YARGITAY 12. HUKUK DAİRESİ
ESAS: 2013/17823
KARAR: 2013/25809
GEÇERSİZ TEBLİGAT
USULSÜZ TEBLİĞDE İCRA HAKİMİNE ŞİKAYET SÜRESİ
Yukarıda tarih ve numarası yazılı mahkeme kararının müddeti içinde temyizen tetkiki borçlu tarafından istenmesi üzerine bu işle ilgili dosya mahallinden daireye gönderilmiş olup, dava dosyası için Tetkik Hakimi tarafından düzenlenen rapor dinlendikten ve dosya içerisindeki tüm belgeler okunup incelendikten sonra işin gereği görüşülüp düşünüldü:
KARAR
Sair temyiz itirazları yerinde değil ise de;
Alacaklı tarafından borçlu aleyhine başlatılan genel haciz yolu ile ilamsız icra takibinde; örnek 7 numaralı ödeme emrinin borçluya 26.09.2012 tarihinde tebliğ edildiği, borçlunun, ödeme emri tebligatının usulüne uygun olmadığını belirterek, gecikmiş itirazları kabul edilerek takibin durdurulması istemi ile icra mahkemesine başvurduğu, mahkemece, öğrenme tarihine göre süresinde icra dosyasına itiraz edilmediğinden tebliğ tarihinin düzeltilmesinde hukuki yararı bulunmadığı, borçlunun gecikmiş itirazının kabulünü gerektirir bir delil bulunmadığı gerekçeleri ile şikayetin reddine karar verildiği anlaşılmaktadır.
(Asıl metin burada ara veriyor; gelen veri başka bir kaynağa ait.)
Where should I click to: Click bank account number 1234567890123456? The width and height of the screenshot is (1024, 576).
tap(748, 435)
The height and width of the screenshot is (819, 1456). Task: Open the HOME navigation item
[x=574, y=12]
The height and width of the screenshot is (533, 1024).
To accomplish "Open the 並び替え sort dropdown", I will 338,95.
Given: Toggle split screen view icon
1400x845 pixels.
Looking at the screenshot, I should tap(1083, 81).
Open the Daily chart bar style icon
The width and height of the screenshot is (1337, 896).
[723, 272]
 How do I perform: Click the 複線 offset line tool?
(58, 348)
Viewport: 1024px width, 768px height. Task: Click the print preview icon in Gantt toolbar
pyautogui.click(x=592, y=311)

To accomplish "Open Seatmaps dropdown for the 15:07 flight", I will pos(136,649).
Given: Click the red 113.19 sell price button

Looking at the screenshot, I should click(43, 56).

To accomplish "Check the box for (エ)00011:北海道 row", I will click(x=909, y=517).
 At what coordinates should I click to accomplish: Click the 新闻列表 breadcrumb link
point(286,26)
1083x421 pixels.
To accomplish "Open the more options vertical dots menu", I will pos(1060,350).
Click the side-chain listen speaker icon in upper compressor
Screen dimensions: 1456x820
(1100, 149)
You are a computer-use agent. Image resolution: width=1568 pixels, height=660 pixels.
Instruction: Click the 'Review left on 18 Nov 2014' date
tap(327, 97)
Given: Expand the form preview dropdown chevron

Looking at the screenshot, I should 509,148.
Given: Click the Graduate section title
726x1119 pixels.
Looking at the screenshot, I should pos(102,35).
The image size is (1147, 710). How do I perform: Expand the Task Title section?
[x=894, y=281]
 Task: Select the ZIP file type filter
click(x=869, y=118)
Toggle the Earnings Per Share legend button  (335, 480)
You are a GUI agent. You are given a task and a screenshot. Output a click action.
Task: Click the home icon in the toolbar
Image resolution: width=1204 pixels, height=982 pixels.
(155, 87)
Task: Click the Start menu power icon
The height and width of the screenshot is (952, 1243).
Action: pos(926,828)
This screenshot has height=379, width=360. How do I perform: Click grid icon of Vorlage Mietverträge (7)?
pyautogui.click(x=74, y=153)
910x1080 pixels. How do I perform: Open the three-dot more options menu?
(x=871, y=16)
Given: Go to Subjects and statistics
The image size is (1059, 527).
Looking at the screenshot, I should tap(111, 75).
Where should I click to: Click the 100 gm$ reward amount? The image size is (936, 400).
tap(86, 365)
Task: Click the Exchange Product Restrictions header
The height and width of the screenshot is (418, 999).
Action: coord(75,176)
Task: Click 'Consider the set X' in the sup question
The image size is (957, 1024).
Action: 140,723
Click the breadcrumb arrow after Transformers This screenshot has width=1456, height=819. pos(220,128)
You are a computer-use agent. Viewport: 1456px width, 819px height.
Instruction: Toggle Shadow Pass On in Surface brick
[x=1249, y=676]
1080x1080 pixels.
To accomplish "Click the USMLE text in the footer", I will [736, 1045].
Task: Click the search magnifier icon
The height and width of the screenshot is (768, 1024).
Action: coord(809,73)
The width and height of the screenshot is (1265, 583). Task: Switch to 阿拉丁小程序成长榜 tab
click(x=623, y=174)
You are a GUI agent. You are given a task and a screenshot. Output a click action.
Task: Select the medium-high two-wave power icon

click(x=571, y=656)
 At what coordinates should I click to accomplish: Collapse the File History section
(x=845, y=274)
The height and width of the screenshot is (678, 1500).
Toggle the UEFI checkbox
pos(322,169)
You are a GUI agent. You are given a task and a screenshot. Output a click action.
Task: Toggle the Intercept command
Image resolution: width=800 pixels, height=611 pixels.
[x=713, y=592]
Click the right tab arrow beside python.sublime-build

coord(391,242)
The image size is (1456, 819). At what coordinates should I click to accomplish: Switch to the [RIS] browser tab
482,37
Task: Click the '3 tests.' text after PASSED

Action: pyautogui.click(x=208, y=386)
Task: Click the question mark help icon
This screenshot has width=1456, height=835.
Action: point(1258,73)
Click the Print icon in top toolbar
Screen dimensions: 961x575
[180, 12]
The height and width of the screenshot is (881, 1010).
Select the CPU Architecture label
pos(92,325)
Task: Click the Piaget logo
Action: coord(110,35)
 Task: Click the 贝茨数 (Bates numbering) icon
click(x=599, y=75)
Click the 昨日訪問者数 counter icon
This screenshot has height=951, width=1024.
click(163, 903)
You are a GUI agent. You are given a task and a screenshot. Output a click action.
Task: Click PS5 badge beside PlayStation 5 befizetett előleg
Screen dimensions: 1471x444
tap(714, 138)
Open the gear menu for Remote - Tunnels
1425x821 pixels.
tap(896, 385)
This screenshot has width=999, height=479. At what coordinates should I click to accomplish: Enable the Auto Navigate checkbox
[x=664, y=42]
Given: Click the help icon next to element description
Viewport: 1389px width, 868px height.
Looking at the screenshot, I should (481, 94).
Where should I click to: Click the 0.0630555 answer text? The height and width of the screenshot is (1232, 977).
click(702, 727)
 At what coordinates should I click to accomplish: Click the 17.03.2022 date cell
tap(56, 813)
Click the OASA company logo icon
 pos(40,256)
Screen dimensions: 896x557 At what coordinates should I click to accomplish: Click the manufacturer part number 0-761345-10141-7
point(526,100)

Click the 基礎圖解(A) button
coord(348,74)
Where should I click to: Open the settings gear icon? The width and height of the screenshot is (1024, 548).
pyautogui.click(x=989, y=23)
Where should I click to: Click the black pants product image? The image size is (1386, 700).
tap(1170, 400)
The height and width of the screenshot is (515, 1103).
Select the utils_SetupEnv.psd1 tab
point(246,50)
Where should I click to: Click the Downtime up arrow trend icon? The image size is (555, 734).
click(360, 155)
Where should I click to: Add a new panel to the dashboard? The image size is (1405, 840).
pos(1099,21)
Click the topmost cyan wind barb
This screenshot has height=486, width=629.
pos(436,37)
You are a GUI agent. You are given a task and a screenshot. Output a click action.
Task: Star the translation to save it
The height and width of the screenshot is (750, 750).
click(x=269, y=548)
Borçlunun icra mahkemesine başvurusu bu hali ile İİK.nun 16.maddesine dayalı tebliğ işleminin usulsüzlüğü şikayeti niteliğindedir. Borçlunun gecikmiş itiraz deyimini kullanması, HMK.nun 33.maddesi uyarınca hukuki nitelendirmenin hakime ait olması nedeniyle sonuca etkili değildir ( Hukuk Genel Kurulu’nun 05.06.2001 tarih ve 1991/12-258 esas 1991/344 karar sayılı kararı).
Nitekim, İİK.nun 65. maddesine dayanan gecikmiş itirazda, tebligatın usulüne uygun olarak yapılmış olması, ancak, muhatabın bir engel nedeniyle süresinde itiraz edememiş olması halinde gecikmiş itirazda bulunacak kişinin mazeretini gösterir delillerle birlikte, esasla ilgili itirazlarını ve dayanaklarını, engelin kalktığı günden itibaren üç gün içinde icra mahkemesine bildirilmesi gerekir. Maddeden de anlaşılacağı üzere gecikmiş itirazın ön koşulu usulüne uygun bir tebligatın yapılmış olmasıdır.
7201 Sayılı Kanunu'nun 32. maddesi gereğince tebligatın usulsüz olması halinde muhatabı tebliğden haberdar olmuş ise muteber sayılır. Muhatabın beyan ettiği tarih tebliğ tarihi olarak kabul edilir.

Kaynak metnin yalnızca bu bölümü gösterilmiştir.